All these parameters of vital importance to our recognition, survival and sustenance as a nation can only be effectively addressed in a setting free of tensions and apprehension from external aggression or pressures and internal strife. This means that we must have the military capability to deter any adversary from undertaking an adventure against India. Should such an adventure be undertaken, either by miscalculation or by intent, the adversary must be made to pay a price that draws more than blood and securing of territory - a price in economic terms must also be extracted. This goal can only be achieved if we are militarily strong. Military power is an extension of political power, if exercised judiciously. It is time the political leadership, the civilian bureaucracy and the intelligentsia in India recognised this and applied it to good effect. It is a matter of some satisfaction that the people at large are generally conscious of this fact.

The Dimensions of Conflict
Since a country's strategic perspective is largely dependent on external dimensions, it is necessary to analyse the global and regional forces at work before arriving at political, diplomatic and military options that we need to exercise. In the aftermath of the end of the cold war though, such analyses would still largely be concerned with the security of nation states, moves in the international arena towards demolition of totalitarian structures, greater democratisation and a broadening of the canvas that constitutes security, need to be taken into account. Besides the purely military aspect of territorial integrity, the concept of security now encompasses preservation of political systems, economic and social well-being of the people (namely, human security), preservation of essential energy resources, protection of the environment, including water resources, etc. Military theories are, therefore, being revised and possibly modified.

On the one hand, there is a view that military conflicts between the most advanced and major powers are unlikely because available military technology has made warfare in the classic sense too costly, and in fact, un-winnable. This is so except where the asymmetry is too large as in the case of the NATO operations against Yugoslavia in 1999, and the recent operations undertaken by the U.S. against Iraq. Even in the developing world, conventional war does not appear to be the preferred option. On the other hand, there are some social scientists and futurologists, who are of the opinion that in the 21st century, we are likely to experience war, violence, upheaval and change on an unprecedented scale. Notwithstanding the probability or otherwise of either view, there cannot be much argument that in the foreseeable future, there is unlikely to be any reduction in the current levels of ethnic, religious, theological, and other forms of 'low intensity' conflict.

A report brought out in 1998, by the Worldwatch Institute, titled 'Beyond Malthus' had some startling statistics. The population of India is apparently set to increase to 1,535 million by 2050, making it the most populated nation on earth; at that time, China's population is expected to be 1,517 million, and Pakistan would be the third most populous nation in the world, at 357 million. The pressures on available resources of food, water and so on, are easily deduced. The report stated that: 'As demographic fatigue sets in and the inability of governments to deal effectively with the consequences of rapid population growth becomes more evident, the resulting social stresses are likely to exacerbate conflicts among differing religious, ethnic, tribal or geographic groups within societies…Aside from the enormous social costs, these spreading conflicts could drive countless millions across national borders as they seek safety….'.

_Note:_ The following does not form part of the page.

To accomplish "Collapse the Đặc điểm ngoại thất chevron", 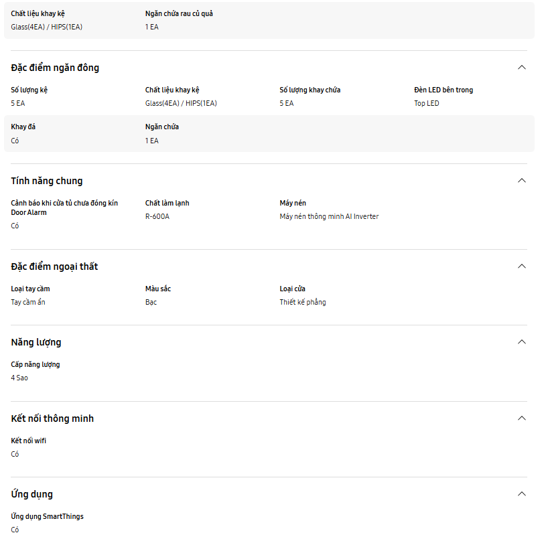I will coord(521,266).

This latter aspect has some significance for India, in that, notwithstanding the severe strain on its already meagre resources to meet the demands of its own population, India is host to millions of refugees. When the pressures generated by population explosion and possible demographic movements are coupled with the increase in competition for scarce resources, the risks of conflict in society greatly increase.

One of the features of the century of industrial civilisation has been the almost total dependence on non-renewable sources of energy, namely fossil fuels, mainly oil. There is, therefore, a near inevitability of the possibility of international crises and conflict based on fierce competition for the fast-depleting oil resources on the planet. Operation Desert Storm in 1991 and the recent operations undertaken against Iraq show that the agenda for conflict in the 21st century will be set by the politics of petrol. During the cold war era, this aspect did not assume such vital significance because the former Soviet Union was self-sufficient in oil. It has since disintegrated and the Russian Federation is struggling to keep its economy afloat.

A major power centre emerging as a rival to the West is the People's Republic of China, now a net importer of oil, which it desperately needs to sustain its economic and military modernisation. Japan is an economic superpower, which is already totally dependent on oil imports. India, which has the potential of becoming an economic and military power of some significance, is also heavily dependent on external sources of oil to meet its energy needs. The scope for conflict to safeguard access to oil resources therefore exists. In addition to the existing oil rich locations in West Asia, the yet untapped reserves of hydrocarbon in Central Asia and the South China Sea will become the focus of attention.

Terrorism, coupled with drug trafficking, has been a source of major concern to many nations including India for some years now. In many cases it has been state sponsored and abetted in pursuit of national policies while in others, by fanatical groups and paid mercenaries to correct perceived imbalances or impositions. But the apparently well organised, well co-ordinated, daring and successful attacks on the World Trade Centre in New York and the Pentagon on 11 September 2001 introduced a totally new dimension that immediately had international ramifications. What was considered the impregnable American homeland had been attacked by a group of religious fanatics.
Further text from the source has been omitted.